Menon et al. [59] discovered that the levels of lipid peroxidation and ferroptosis indicators were upregulated in SCD animals with ongoing heme oxygenase 1 (Hmox1) overexpression and iron overload. These abnormalities were reversed by hemopexin treatment. Additionally, ferroptosis inhibitors reduced cardiomyopathy, whereas erastin, a ferroptosis inducer, increased the heart damage in SCD patients and caused cardiac ferroptosis in mice that were not sick. Finally, in SCD animals, Hmox1 inhibition lowered cardiac ferroptosis. They concluded that excess heme upregulates heme oxygenase-one, increasing the cardiac ferroptosis in SCD mice models and that ferroptosis is a fundamental cause of cardiomyopathy in SCD [59].
Another study conducted by Reichel et al. [60] found the role of Ccl2 and Ccl3 with neutrophil recruitment and postulated that platelet-activating factor (PAF) and leukotriene B-4 (LTB4) overexpression was a mechanism by which CCL2 and CCL3 recruited leukocytes, particularly neutrophils in SCD mice.
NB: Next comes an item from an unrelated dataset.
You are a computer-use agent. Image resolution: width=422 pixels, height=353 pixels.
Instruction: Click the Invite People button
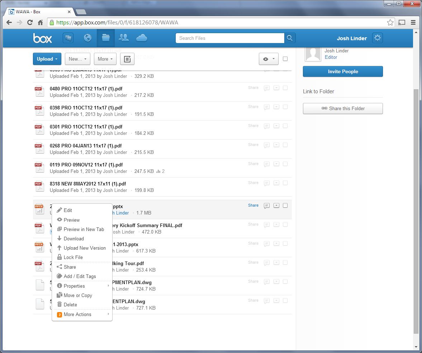(343, 71)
The neutrophils firmly attach to the endothelium and become activated. Leukocytes that are in a state of arrest have their CD11b upregulated, which allows them to interact with platelet-expressed GPIb enhancing thrombogenesis [60].

7. Mechanism of SCD Nephropathy

As discussed previously, due to the high rate of oxygen consumption, the kidney is particularly affected by SCD. Renal failure is the leading cause of death in SCD patients with clinically diagnosed chronic organ failure [9]. The pathologies of sickle cell nephropathy are manifested in both the medullary and cortical regions, leading to impaired renal physiology.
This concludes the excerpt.